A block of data
+++++

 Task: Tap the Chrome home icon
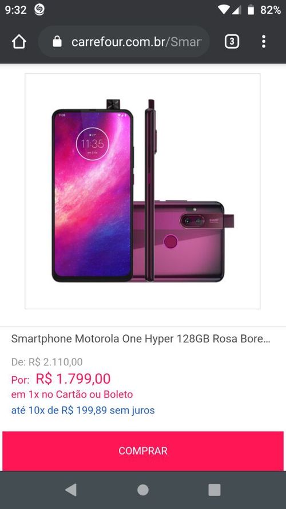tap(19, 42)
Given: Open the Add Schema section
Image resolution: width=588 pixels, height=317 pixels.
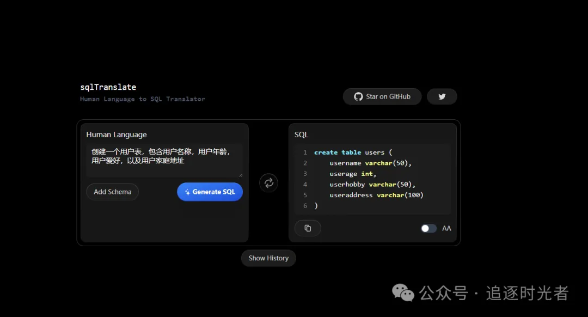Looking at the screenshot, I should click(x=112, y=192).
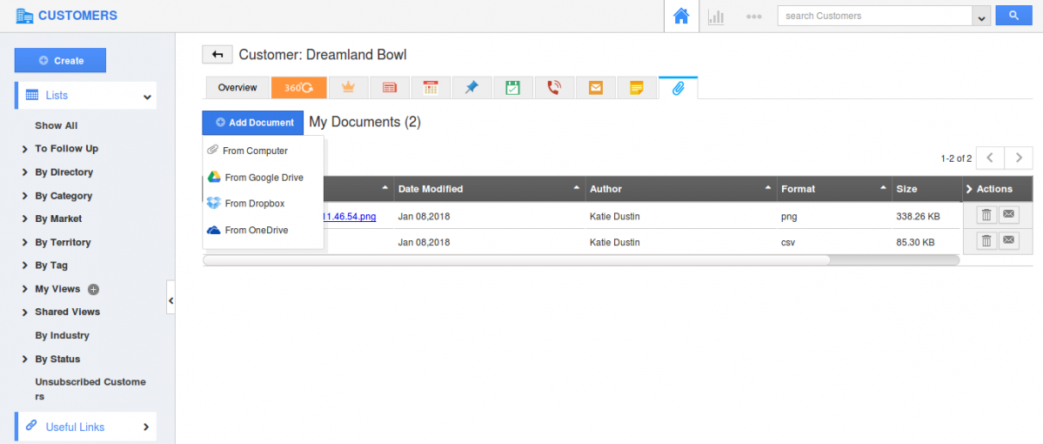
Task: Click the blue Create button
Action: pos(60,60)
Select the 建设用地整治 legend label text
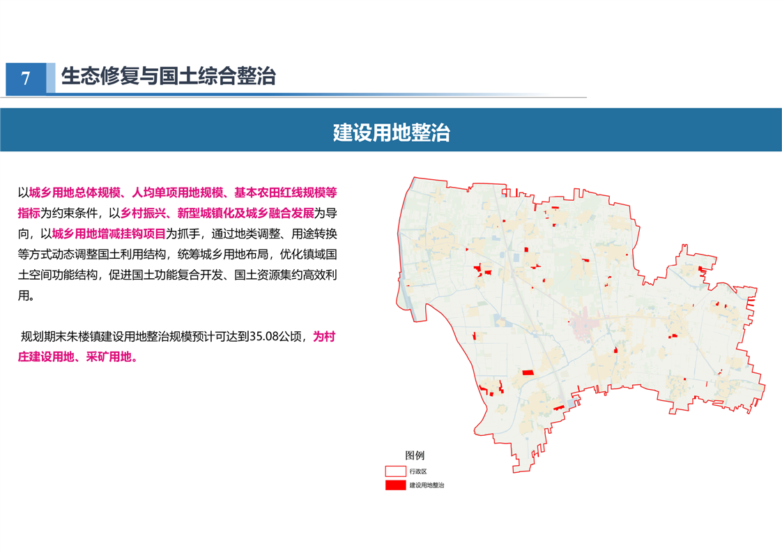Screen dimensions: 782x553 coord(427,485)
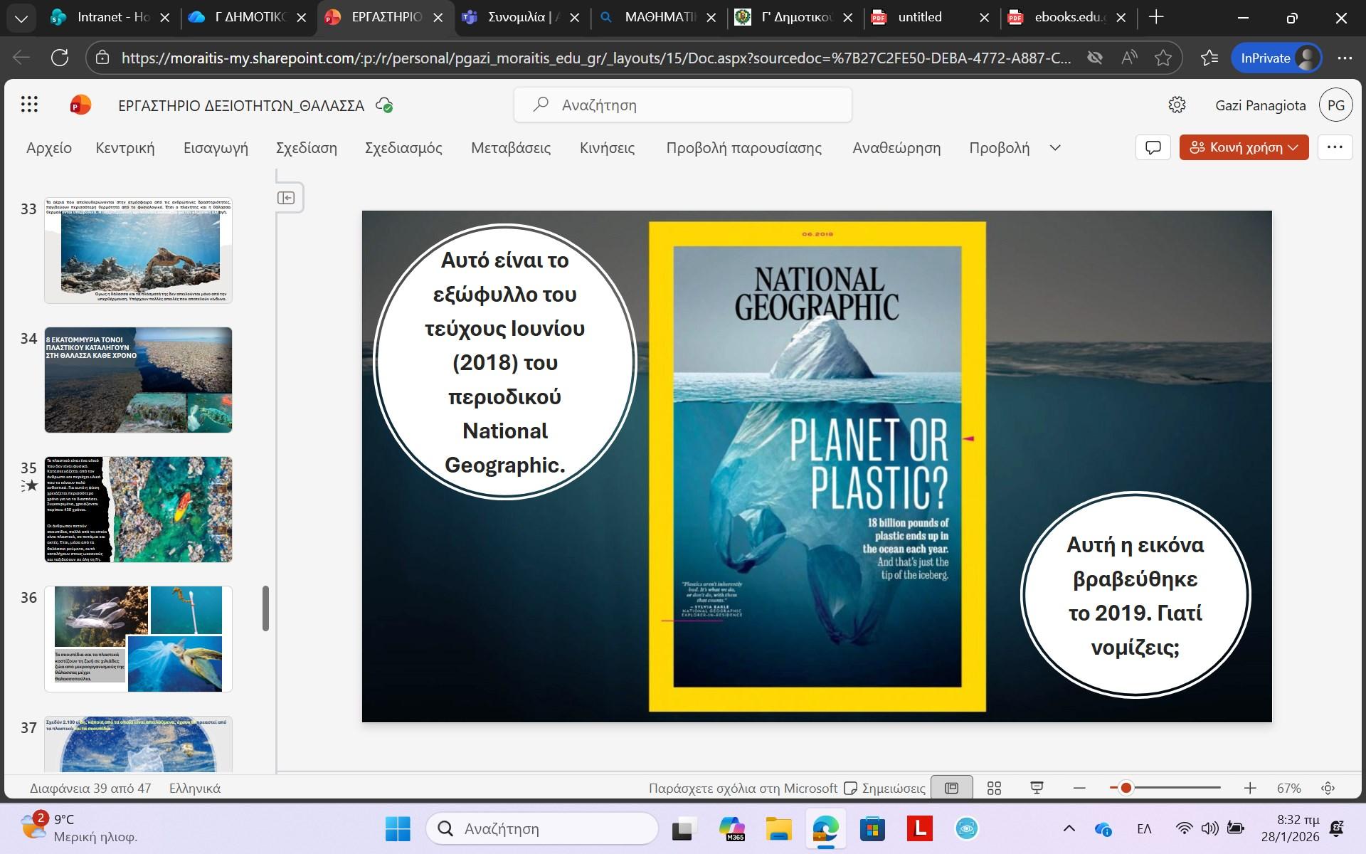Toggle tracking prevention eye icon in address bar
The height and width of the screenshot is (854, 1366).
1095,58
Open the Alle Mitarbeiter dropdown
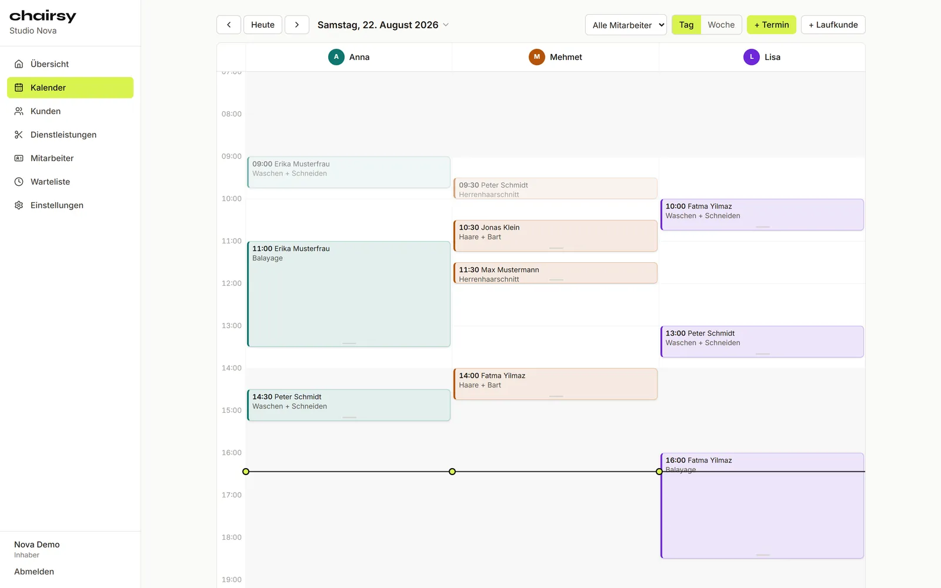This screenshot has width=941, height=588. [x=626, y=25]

+++++

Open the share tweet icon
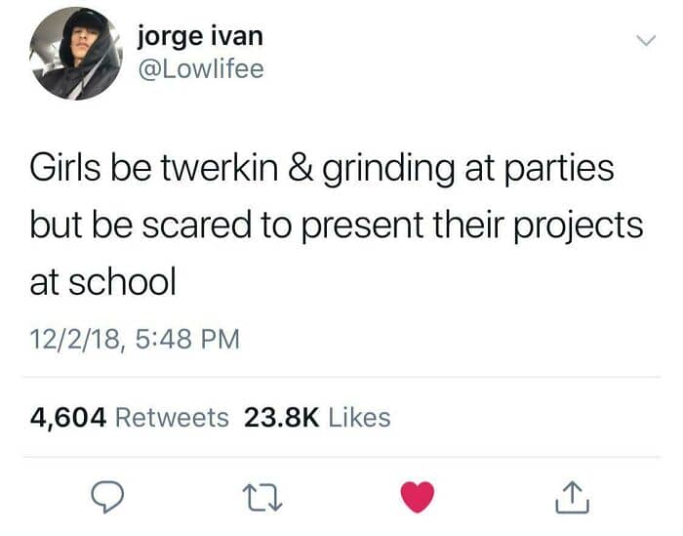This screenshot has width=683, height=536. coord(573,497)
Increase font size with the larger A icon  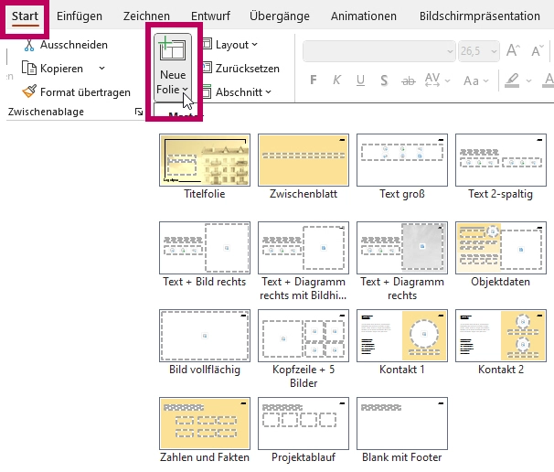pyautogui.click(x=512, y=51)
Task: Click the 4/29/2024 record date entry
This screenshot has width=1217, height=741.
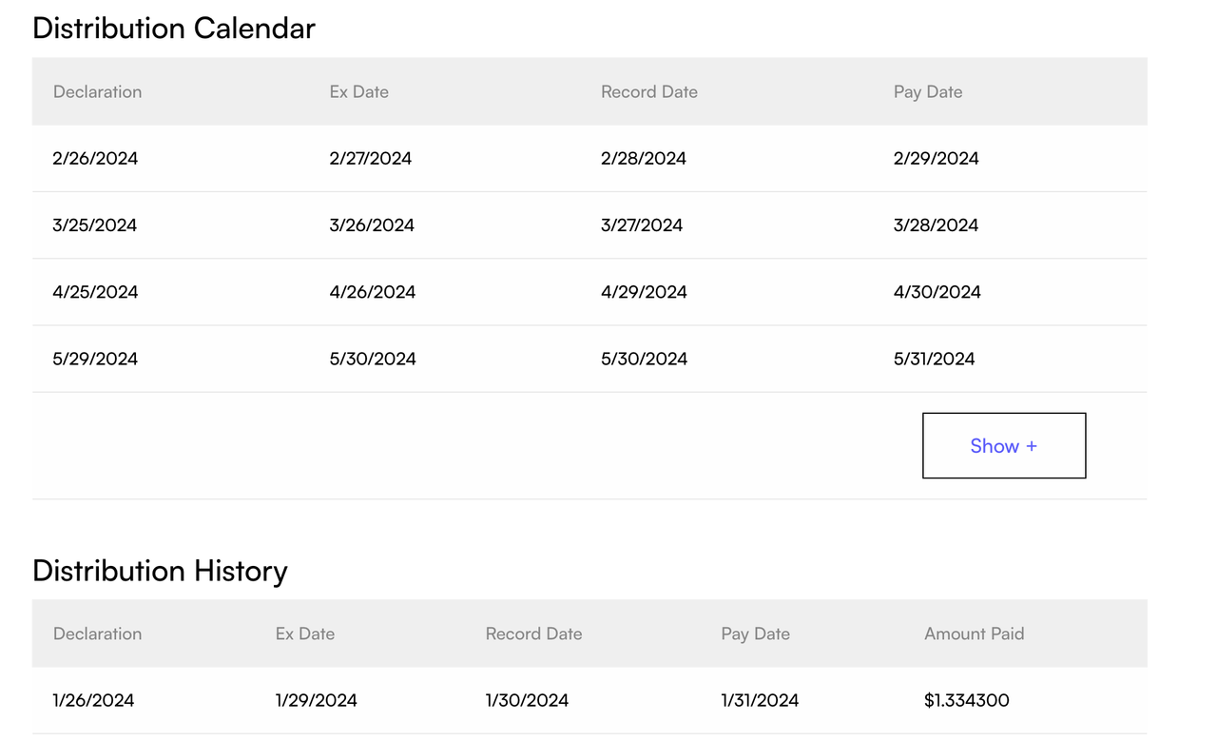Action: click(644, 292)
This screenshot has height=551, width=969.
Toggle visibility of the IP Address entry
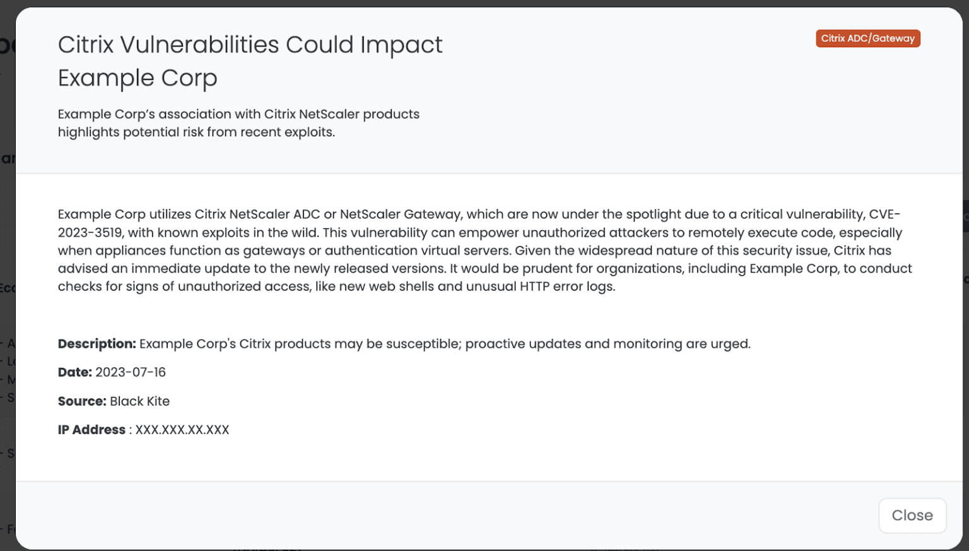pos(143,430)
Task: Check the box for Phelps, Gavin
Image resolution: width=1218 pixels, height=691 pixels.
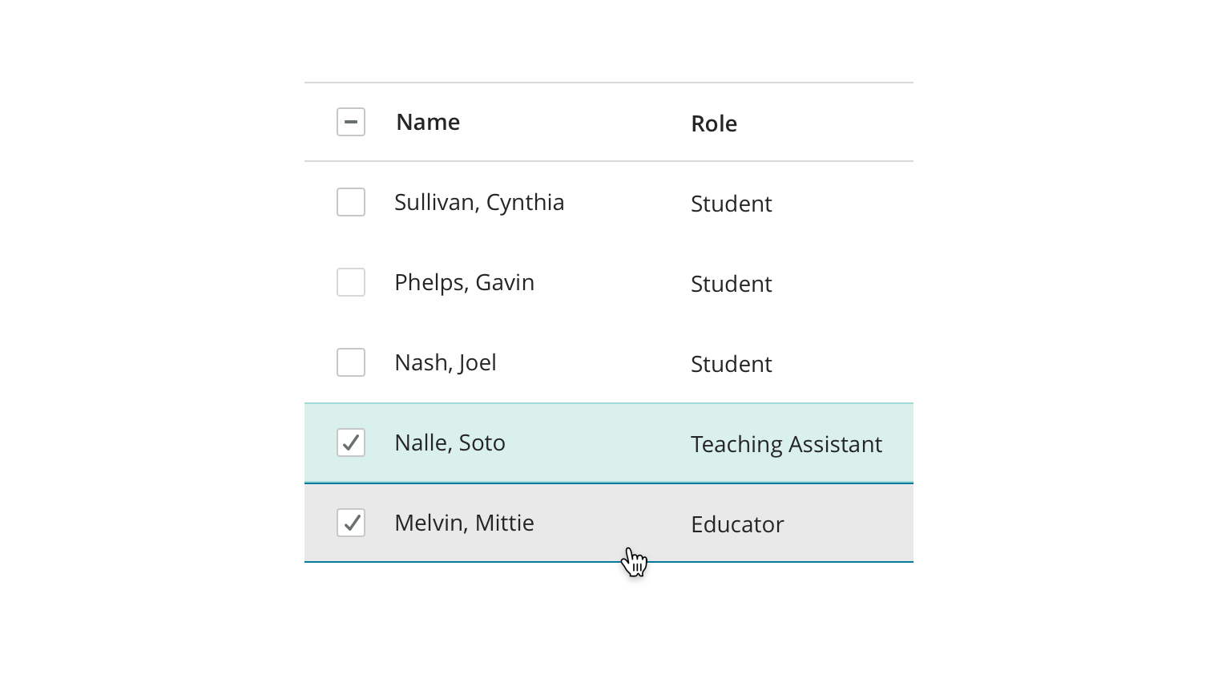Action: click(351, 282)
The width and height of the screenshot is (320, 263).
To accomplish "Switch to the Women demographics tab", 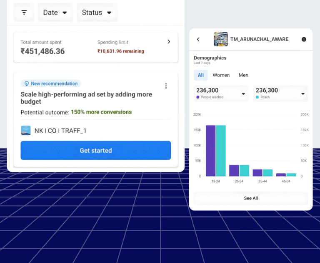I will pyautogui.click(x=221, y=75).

+++++

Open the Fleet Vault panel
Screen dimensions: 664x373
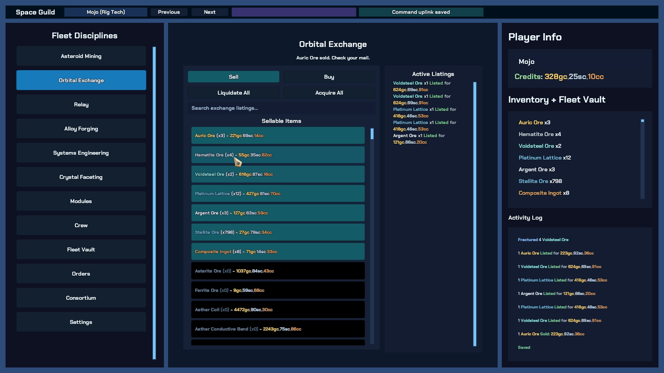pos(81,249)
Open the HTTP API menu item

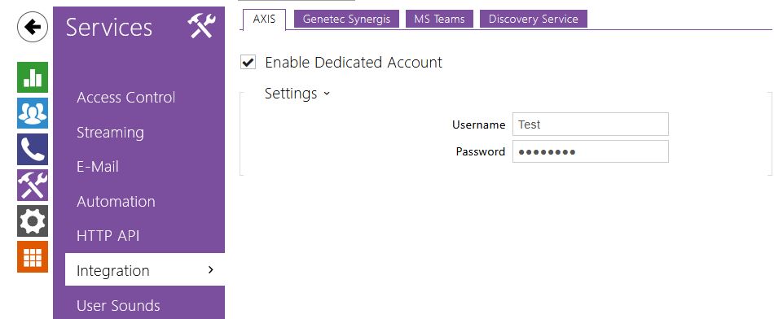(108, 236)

+++++

→ BRIEF
Copy the listing verbatim, from the line containing "Task: Tap the Chrome home icon" up to and including the line containing "This screenshot has width=941, height=588.", omitting the pictures.

→ OUTPUT OF THE TASK
 Task: Tap the Chrome home icon
tap(19, 42)
Given: Open the Add Schema section
Image resolution: width=588 pixels, height=317 pixels.
Looking at the screenshot, I should click(x=112, y=192).
Task: Click the blue Create button
Action: pos(60,60)
Select the 建设用地整治 legend label text
Screen dimensions: 782x553 coord(427,485)
Toggle tracking prevention eye icon in address bar
The height and width of the screenshot is (854, 1366).
1095,58
Open the Alle Mitarbeiter dropdown
This screenshot has width=941, height=588. [x=626, y=25]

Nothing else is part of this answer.